■ **Task description**
Search the records for lines that contain the word "will". Copy them all.
Start of Task input
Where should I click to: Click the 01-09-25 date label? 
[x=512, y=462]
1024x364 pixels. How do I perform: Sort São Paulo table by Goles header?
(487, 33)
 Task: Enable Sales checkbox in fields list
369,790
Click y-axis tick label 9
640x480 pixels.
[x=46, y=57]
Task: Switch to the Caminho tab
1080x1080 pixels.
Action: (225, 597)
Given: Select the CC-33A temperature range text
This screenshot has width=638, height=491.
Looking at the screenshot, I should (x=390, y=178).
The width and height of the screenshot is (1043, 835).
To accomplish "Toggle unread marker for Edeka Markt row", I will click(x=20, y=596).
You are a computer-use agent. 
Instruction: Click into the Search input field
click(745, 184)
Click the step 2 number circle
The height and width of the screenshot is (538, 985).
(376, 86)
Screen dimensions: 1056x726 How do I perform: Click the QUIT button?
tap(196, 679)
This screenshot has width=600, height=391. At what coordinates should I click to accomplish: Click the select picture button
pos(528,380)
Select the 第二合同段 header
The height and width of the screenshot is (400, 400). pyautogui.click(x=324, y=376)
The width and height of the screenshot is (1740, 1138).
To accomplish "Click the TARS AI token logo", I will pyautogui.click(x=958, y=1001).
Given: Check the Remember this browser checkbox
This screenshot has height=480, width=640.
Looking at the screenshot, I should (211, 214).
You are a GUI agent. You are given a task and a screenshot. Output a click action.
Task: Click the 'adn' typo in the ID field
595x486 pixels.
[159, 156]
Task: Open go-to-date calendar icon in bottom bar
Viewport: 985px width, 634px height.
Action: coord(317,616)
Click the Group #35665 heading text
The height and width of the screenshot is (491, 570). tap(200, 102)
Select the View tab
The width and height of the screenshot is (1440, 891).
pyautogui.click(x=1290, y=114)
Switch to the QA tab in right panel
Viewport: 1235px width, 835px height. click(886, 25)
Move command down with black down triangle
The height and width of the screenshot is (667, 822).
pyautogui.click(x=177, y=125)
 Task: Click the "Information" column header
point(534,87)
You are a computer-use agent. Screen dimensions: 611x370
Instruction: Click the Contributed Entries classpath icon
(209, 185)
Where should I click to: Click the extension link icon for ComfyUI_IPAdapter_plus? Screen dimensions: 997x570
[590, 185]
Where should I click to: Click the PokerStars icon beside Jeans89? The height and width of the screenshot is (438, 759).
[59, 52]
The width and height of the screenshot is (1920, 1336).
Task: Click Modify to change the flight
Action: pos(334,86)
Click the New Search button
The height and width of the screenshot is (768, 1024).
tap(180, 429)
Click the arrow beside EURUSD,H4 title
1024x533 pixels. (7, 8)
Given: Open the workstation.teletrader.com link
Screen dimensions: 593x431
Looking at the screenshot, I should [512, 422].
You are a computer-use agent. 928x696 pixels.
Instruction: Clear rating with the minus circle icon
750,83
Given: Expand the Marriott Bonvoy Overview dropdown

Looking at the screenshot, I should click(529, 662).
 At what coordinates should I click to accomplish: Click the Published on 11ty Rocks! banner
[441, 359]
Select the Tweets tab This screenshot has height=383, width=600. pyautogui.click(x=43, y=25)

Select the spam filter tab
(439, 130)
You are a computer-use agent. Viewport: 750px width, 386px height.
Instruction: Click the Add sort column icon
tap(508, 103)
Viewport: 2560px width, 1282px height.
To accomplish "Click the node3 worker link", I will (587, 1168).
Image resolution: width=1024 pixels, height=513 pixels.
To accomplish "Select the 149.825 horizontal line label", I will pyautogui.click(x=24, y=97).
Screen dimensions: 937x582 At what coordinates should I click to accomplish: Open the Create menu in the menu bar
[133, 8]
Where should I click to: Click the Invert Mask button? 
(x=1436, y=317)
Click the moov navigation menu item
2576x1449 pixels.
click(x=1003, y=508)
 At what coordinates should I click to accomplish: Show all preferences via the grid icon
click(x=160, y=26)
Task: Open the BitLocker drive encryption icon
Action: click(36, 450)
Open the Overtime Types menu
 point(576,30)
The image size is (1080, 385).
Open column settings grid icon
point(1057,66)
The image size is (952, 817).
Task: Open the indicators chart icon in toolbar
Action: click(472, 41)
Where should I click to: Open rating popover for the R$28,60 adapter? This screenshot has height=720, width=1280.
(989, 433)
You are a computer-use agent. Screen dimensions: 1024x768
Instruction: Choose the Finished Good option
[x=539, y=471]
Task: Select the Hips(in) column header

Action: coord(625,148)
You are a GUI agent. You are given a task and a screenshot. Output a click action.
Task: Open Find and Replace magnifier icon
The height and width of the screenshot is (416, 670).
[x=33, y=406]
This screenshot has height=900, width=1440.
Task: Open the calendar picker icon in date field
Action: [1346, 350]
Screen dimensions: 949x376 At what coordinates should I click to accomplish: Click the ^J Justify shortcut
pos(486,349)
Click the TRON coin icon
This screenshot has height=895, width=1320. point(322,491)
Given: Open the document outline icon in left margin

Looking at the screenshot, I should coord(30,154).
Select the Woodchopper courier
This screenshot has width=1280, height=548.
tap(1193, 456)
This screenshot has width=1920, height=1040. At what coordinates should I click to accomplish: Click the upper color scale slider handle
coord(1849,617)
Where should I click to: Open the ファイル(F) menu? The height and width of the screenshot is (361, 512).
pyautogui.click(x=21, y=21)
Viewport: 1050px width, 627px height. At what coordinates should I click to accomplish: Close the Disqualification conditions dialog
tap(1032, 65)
End of Task input
■ **Answer to this problem**
To accomplish "Toggle unread marker for Edeka Markt row", I will click(x=20, y=596).
To accomplish "Click the TARS AI token logo", I will pyautogui.click(x=958, y=1001).
To accomplish "Click the node3 worker link", I will (587, 1168).
To accomplish "Select the 149.825 horizontal line label", I will pyautogui.click(x=24, y=97).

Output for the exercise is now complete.